Se c’era una cosa che da piccola proprio non potevo tollerare era la minestra. Quando mia mamma la preparava ero in grado di farmi venire le convulsioni da isterismo pur di non mangiarla. La sua frase era sempre la stessa “o mangiar questa minestra o saltar dalla finestra”. Una volta l’ho fatto e i risultati sono stati scarsissimi, vivevamo a piano terra. Anche se tuttora non è uno dei miei piatti preferiti ci sono delle regole da sapere molto interessanti:

  • non si soffia mai per reffreddarla;
  • non si serve mai ai pranzi ma soltanto a cena;
  • non si offre mai due volte. Ricordate che, oltre alla minestra, si passano una volta sola il consommé, il formaggio, la frutta e il caffé;
  • se si tratta di una cena sexy sono banditi i minestroni. Via libera a sofisticate vellutate di crostacei;
  • il risucchio no, no e poi no (è ammesso solo per i nonni)!

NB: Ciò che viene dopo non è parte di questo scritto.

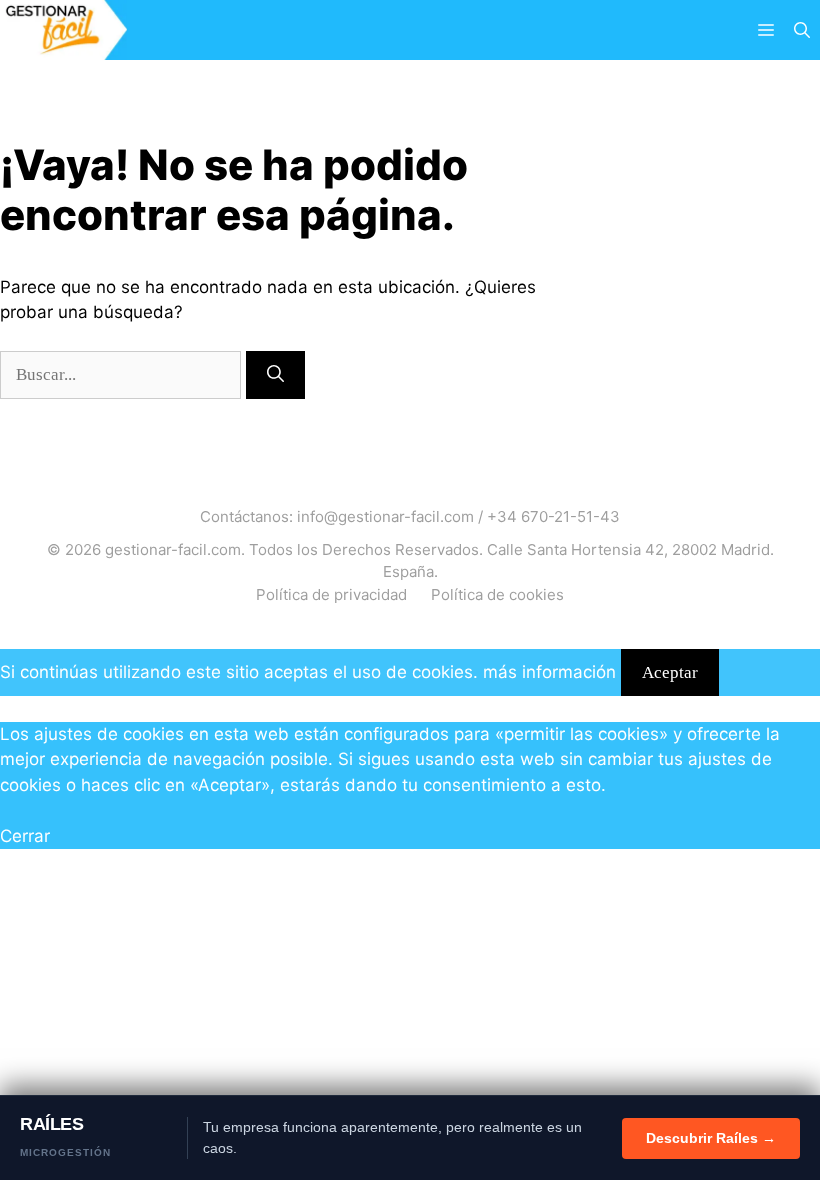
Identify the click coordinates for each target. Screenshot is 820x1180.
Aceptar (670, 672)
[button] (802, 30)
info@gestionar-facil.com (385, 516)
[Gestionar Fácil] (63, 30)
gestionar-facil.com (173, 549)
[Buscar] (275, 375)
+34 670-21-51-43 (553, 516)
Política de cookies (497, 594)
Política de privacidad (331, 594)
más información (549, 672)
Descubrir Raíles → (711, 1138)
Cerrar (25, 836)
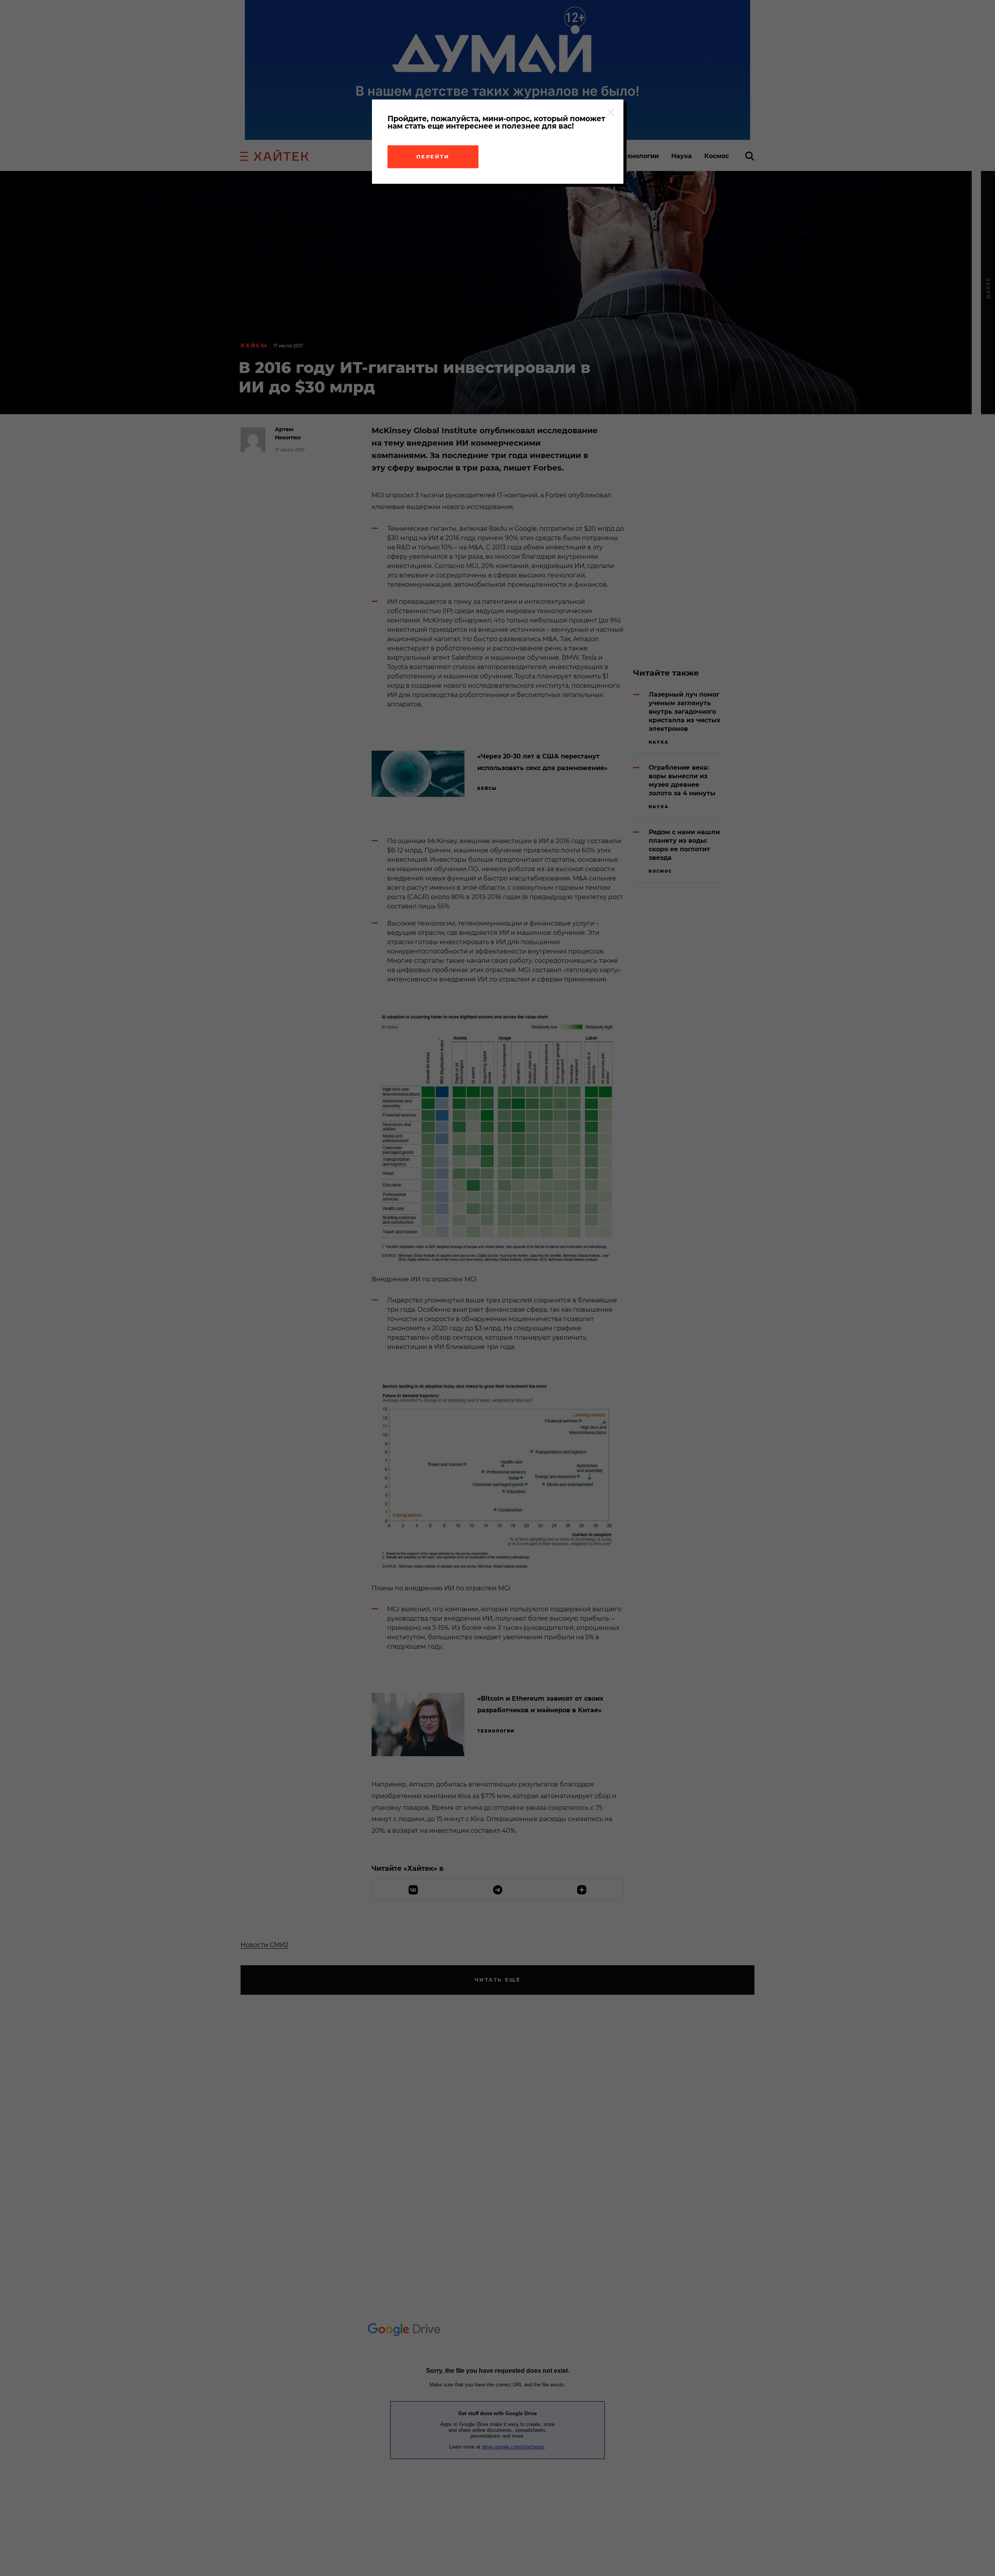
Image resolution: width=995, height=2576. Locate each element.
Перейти (433, 156)
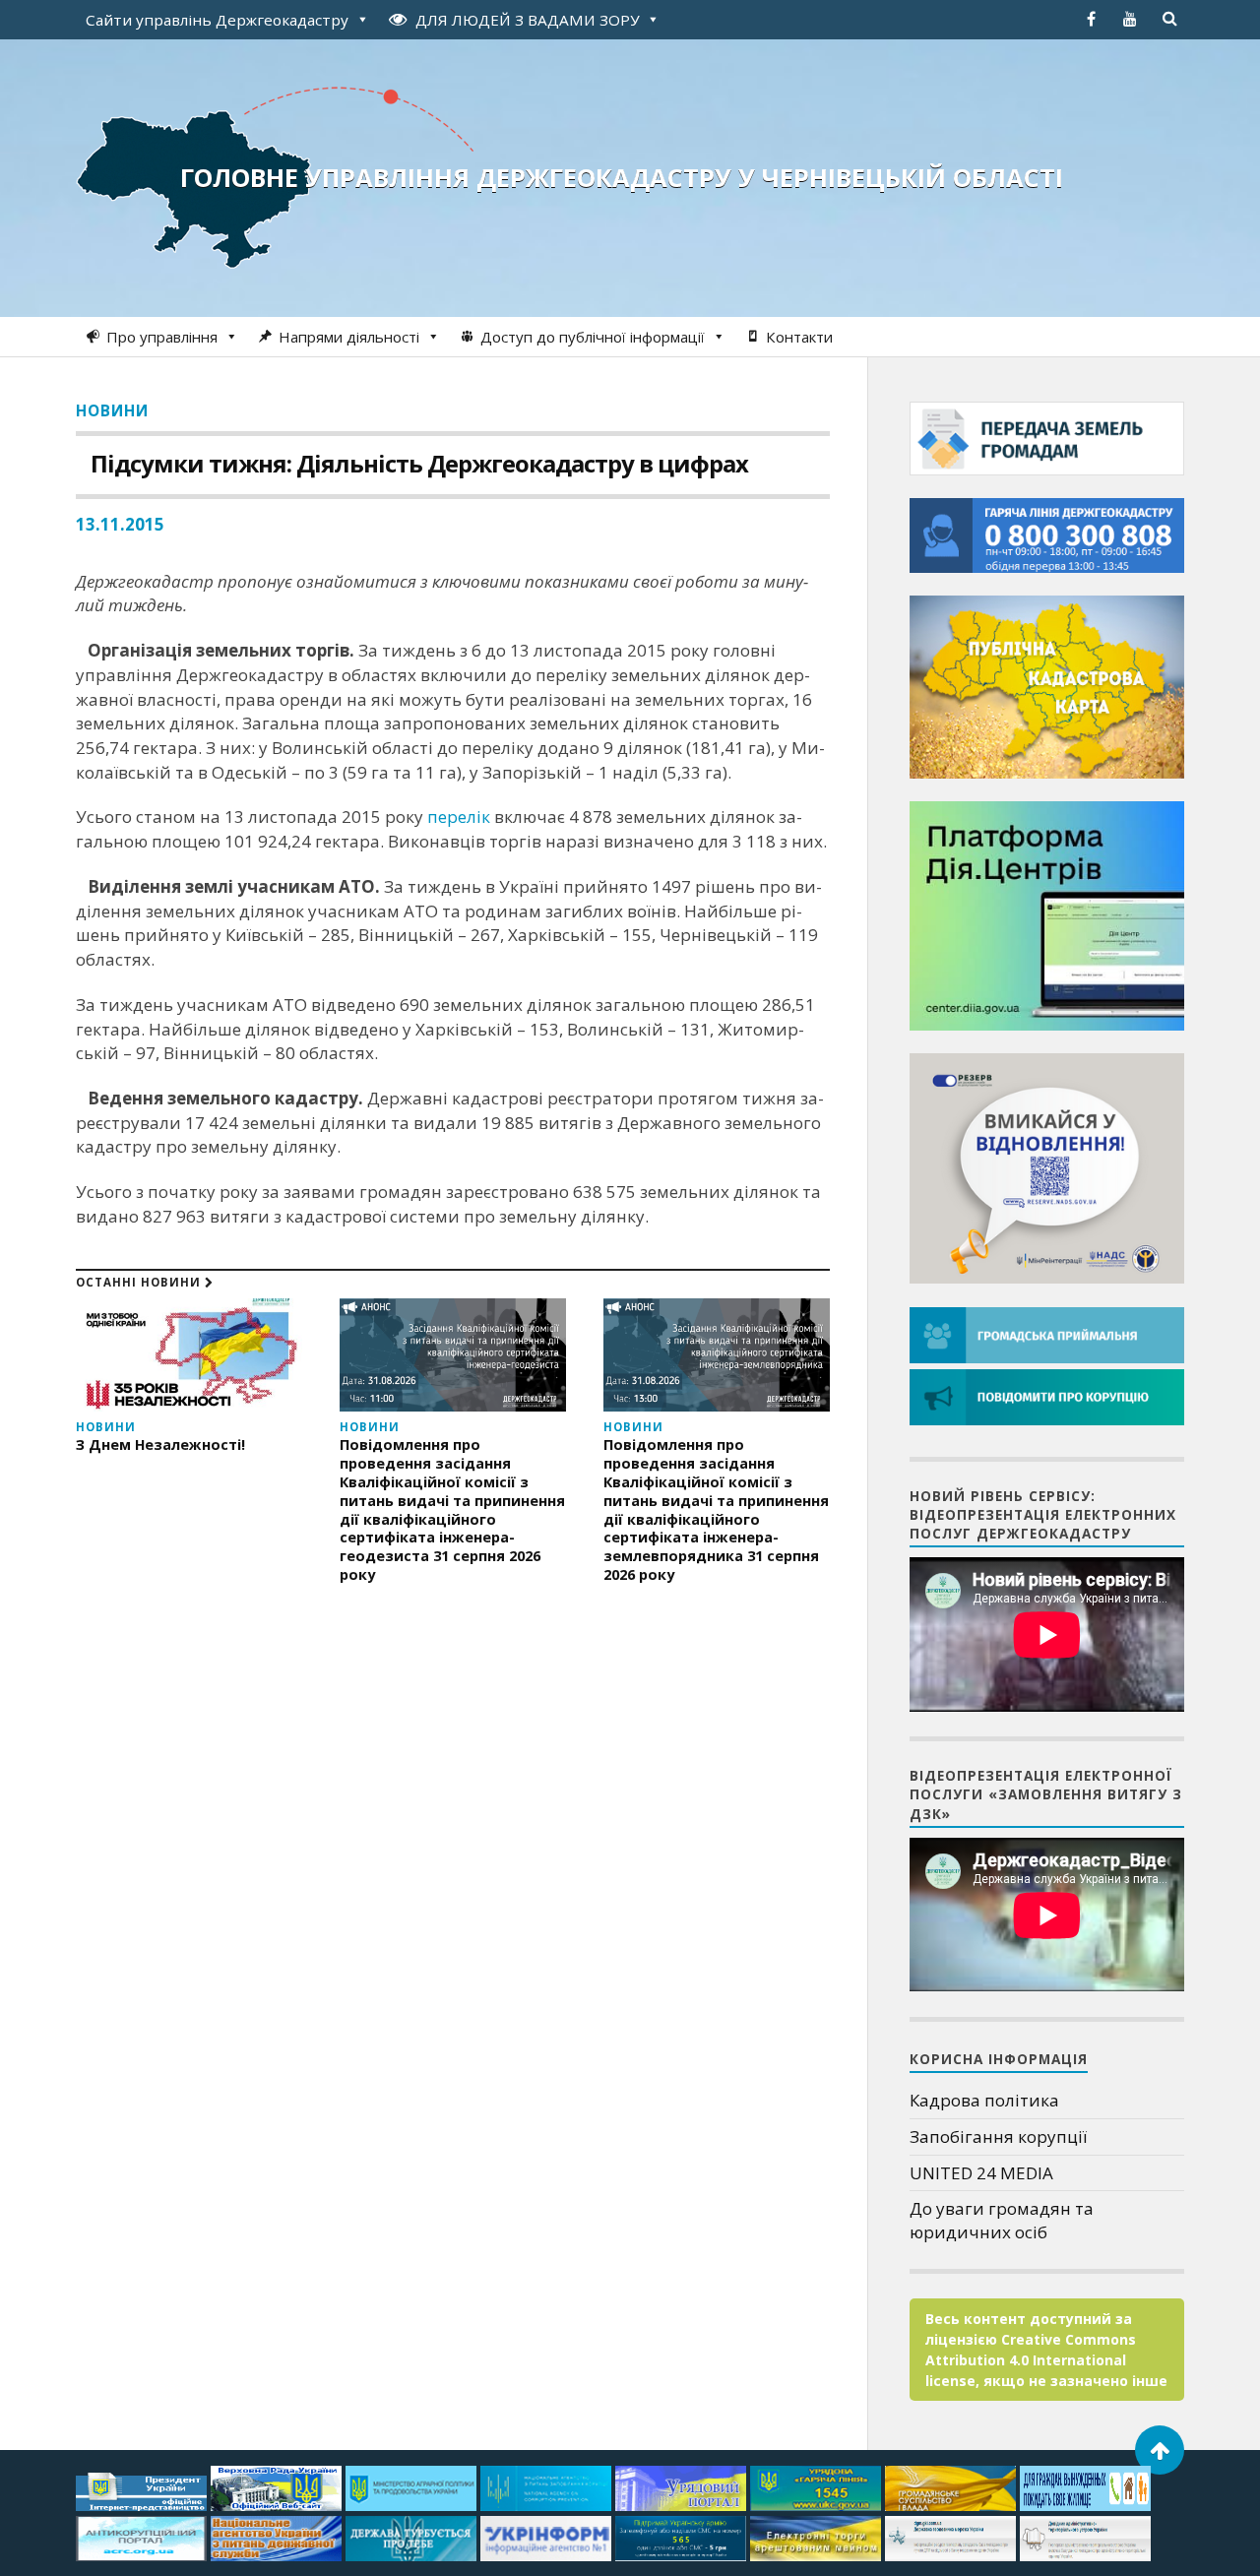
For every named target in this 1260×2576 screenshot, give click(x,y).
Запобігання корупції (998, 2136)
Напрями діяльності (349, 336)
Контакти (799, 336)
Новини (112, 410)
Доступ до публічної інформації (592, 336)
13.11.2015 (120, 524)
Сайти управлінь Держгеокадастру (217, 20)
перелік (458, 816)
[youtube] (1130, 18)
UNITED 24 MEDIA (981, 2173)
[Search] (1169, 18)
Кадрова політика (984, 2100)
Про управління (162, 336)
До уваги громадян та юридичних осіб (1002, 2220)
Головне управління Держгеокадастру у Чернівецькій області (621, 177)
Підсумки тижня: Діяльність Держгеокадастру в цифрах (419, 463)
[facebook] (1090, 18)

  • il cucchiaio non è un bastone o una mazza da golf: si impugna bene con la mano destra dalla cima del manico (e non a metà come spesso si vede);
  • la minestra si sorseggia dalla punta del cucchiaio o dal lato;
  • per finire la minestra dovete inclinare il piatto verso il centro della tavola e non verso voi stessi. Questa azione si fa perché, nel caso doveste rovesciarne un po’, macchiereste la tovaglia e non i vostri abiti.